Se bem que alguns dos questionamentos anteriores podem ter sido solvidos em maioria no transcorrer do artigo, ainda creio na reflexão a título de conclusão.

O homem será sempre a sua sociabilidade, mas também, é essencialmente sua íntima individualidade, o seu mistério espontâneo, e mesmo involuntário. Sua tendência social, desde a profissional, à cívica, à cultural etc., efetiva o homem, imprime-lhe significado histórico, dignidade; por outro lado, sua privatividade e imagem são oásis amplamente ricos de história humana dignificante. O ponto principal da dificuldade é a articulação dialética entre esses dois contextos, o público e o privativo.

Impressiona notar que a técnica reservada a garantir o maior tempo disponível para que os homens possam, efetivamente, participar do mundo da cultura, institua uma cultura sem o homem, sem os seus ideais e sem os seus direitos fundamentais – efeitos da cibernética.

Perseguem-se o lucro, o emprego de novas tecnologias quanto mais velozes para que não sejam superadas; deixa-se o individual e se passa ao coletivo no qual importam a empresa, a instituição, em vez da pessoa.
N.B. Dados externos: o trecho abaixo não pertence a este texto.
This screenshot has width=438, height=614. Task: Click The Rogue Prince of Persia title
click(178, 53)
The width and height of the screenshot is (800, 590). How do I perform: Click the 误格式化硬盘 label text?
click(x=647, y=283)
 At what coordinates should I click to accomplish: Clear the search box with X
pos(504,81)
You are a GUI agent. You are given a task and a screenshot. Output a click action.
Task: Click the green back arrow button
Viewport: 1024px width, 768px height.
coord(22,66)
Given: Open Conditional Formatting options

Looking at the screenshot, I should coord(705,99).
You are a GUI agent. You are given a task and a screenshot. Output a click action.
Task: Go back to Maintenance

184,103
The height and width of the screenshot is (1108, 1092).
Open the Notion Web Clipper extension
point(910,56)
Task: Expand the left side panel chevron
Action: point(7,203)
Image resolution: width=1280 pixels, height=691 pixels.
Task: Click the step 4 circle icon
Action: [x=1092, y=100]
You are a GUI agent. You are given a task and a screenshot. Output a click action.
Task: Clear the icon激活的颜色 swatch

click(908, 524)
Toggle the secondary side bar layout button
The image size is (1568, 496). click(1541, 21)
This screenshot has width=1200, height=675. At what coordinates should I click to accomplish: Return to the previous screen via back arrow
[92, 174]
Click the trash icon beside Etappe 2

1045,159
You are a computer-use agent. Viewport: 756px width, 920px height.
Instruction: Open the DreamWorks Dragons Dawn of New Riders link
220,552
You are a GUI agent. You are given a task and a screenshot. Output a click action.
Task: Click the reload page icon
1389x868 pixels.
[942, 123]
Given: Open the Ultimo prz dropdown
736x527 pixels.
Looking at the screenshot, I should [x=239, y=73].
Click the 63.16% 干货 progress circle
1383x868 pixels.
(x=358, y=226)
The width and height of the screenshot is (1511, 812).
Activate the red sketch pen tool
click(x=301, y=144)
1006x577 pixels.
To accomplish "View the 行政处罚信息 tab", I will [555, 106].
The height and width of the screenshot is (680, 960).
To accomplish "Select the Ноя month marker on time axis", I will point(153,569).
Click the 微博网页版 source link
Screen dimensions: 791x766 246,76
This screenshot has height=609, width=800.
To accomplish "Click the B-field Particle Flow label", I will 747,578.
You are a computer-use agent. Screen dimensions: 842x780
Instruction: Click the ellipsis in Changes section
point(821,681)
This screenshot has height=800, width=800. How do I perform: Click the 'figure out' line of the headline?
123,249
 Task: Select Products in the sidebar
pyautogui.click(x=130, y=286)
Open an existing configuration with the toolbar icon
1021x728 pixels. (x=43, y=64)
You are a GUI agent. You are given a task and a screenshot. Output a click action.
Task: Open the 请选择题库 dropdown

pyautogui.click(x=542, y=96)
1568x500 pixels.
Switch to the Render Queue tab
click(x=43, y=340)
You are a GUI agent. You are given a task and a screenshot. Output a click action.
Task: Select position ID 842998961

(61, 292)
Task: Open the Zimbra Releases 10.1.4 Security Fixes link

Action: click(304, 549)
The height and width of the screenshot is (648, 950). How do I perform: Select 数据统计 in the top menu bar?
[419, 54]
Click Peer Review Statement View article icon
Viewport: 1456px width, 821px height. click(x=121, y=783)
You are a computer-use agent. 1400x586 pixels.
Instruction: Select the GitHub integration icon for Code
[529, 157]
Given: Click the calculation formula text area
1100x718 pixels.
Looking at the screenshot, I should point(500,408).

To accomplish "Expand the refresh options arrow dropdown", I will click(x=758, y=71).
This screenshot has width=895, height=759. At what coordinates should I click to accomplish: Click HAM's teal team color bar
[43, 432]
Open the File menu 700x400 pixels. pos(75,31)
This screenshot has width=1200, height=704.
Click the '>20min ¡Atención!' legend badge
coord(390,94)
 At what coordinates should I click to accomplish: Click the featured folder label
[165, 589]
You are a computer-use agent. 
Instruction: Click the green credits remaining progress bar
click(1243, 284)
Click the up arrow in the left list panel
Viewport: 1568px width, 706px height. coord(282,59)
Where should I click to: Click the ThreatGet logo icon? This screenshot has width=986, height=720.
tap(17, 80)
Instalar um sistema de vigilância totalitário (contrariando nosso Estado Democrático de Direito) o qual prive o ser humano de sua natural tendência à sociabilidade trata-se, ainda uma vez, da aplicação da regra da proporcionalidade, isto é, não se pode violar a privatividade que, em princípio, é intangível, salvo a inevitável necessidade de consecução de um bem diverso à própria privatividade e imagem.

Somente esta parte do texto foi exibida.